For the story to be Oscar-winning, there must be a plot twist. In this case, the villain is NOT the fatberg but rather the public who is responsible for feeding the beast meals of condoms, nappies and other non-flushable delicacies. Therefore, it was crucial that Thames Water designed their campaign that doesn’t last for a short while but will instead stick around so that they can teach the public to cut off the beast’s food supplies and prevent it from growing bigger… it’s time to introduce fatbergs to Slimming World!
Creating a legend
Beowulf slaying Grendel’s mother, David bringing down Goliath, Arya Stark killing the Night King, Thames Water defeating the Whitechapel fatberg.
Although the clearing of the Whitechapel fatberg is brilliantly fascinating, Stuart reminded us that unfortunately for Thames Water, clearing sewers is an ongoing mission that cannot be done without the aid of the public being informed and educated to act first. To achieve this, Stuart argued how it was essential to create a PR story that grabs attention. Through harnessing the power of storytelling, it was this imaginative and creative plot that allowed their campaign to go viral as audiences around the world were engaged, captivated and intriguingly grossed out with this monster.
It comes as no surprise to hear Stuart say how the media quickly picked up on the fatberg story and transformed it into a ‘celebrity beast’ which not only gained coverage from mainstream media such as Radio 1, BBC News and Channel 4 but also with audiences from around the world – the Whitechapel fatberg became a global phenomenon reaching more than 150 countries!

+ + + +

* List of tasks
**A)** Using the fatberg campaign text, answer these:
(i) Who does the text say is the real villain of the story?
(ii) What did the media turn the fatberg story into?
(iii) How many countries did the Whitechapel fatberg reach?
**B)** List every mainstream media outlet that the fatberg campaign text names as covering the story.

+ + + +

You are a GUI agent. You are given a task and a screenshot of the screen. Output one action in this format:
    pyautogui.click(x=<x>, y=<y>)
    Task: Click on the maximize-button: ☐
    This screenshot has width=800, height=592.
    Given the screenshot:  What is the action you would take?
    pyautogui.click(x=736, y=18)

+ + + +

* Answers to this exercise
**A)**
(i) The public, who feed the beast condoms, nappies and other non-flushable items.
(ii) A "celebrity beast."
(iii) More than 150.

**B)** Radio 1, BBC News, Channel 4